■ **Exercise directions**
Translate this sentence from the post on perspectives into Spanish: "Each of us is unique, and thus, our individual perspectives are valid."

■ **Selected excerpt**

────────────────────

Sunday, January 27, 2019

Perspectives: We See From Where We Stand

Mysteries... movies... television shows... car crashes... stories we tell ourselves and others.  All of these have something in common: perspective.

Think of the clues revealed in a mystery novel: we may be led along to understand the events in a particular way; we may eventually put the pieces together in a way that reveals the underlying crime or mystery.  The same is true with movies and television shows: a well-produced show entertains by drawing us in and leading us along to a conclusion.

And, if you have ever been involved in a car crash, it is interesting to listen to the bystanders and hear what they saw.  Usually, each has a different perspective... depending on where they were standing or what they were focusing on.

Perspectives:  where do you stand on any topic?
Click on comic to enlarge
(Photo credit:  Blondie, created by Dean Young and John Marshall, January 23, 2019)

Dagwood's comment in this cartoon strip is insightful:  how we see a specific event or story does depend on which side of the door we are standing!  And if we are honest with ourselves, our beliefs, the meanings we attach to events, and the the stories we tell ourselves and others are experienced through the filters of our upbringing, our culture, our education, and a myriad of other factors.  Each of us is unique, and thus, our individual perspectives are valid.

Perspective:  do you hold onto the Old as you create the New?

────────────────────

■ **Material shown**
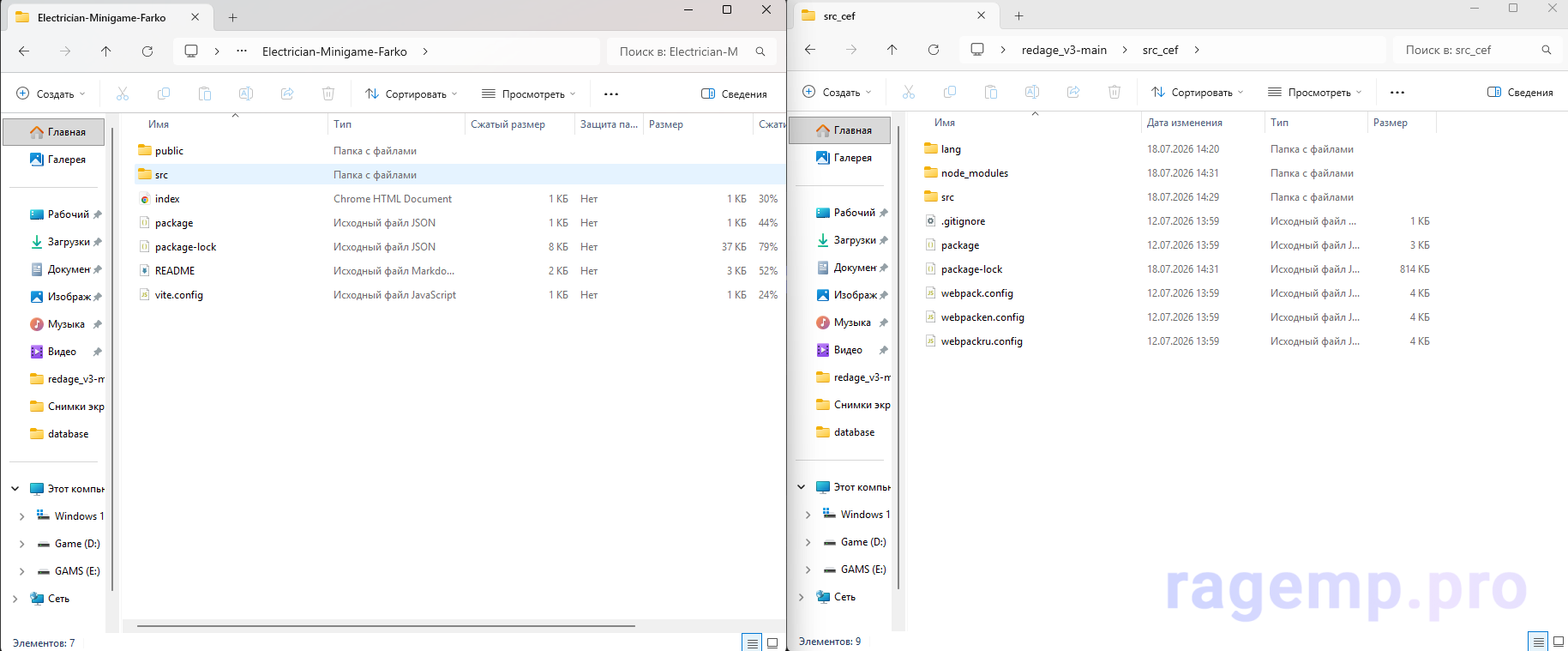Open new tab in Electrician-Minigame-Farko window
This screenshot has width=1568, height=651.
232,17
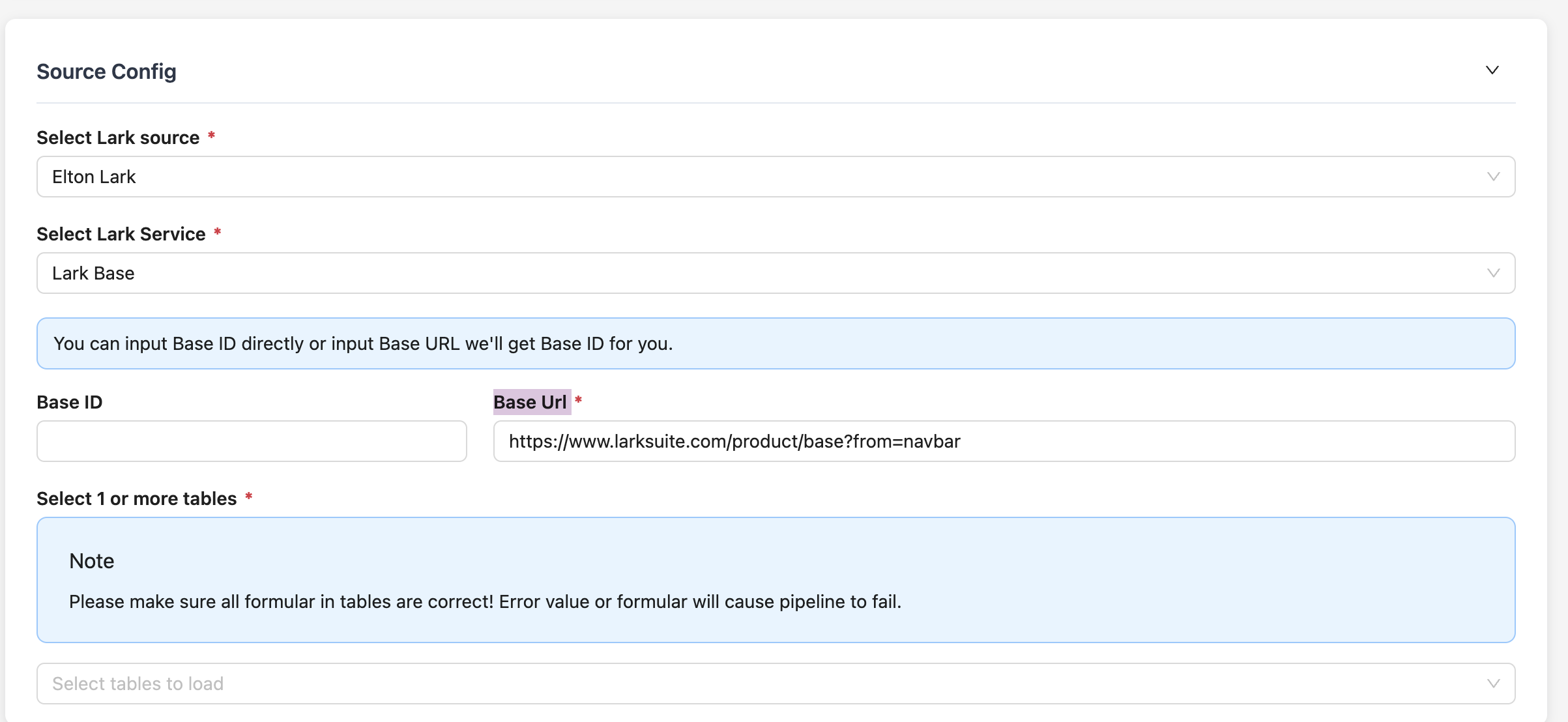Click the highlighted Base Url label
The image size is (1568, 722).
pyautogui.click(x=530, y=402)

────────────────────

■ **Result of the task**
Cada uno de nosotros es único y, por lo tanto, nuestras perspectivas individuales son válidas.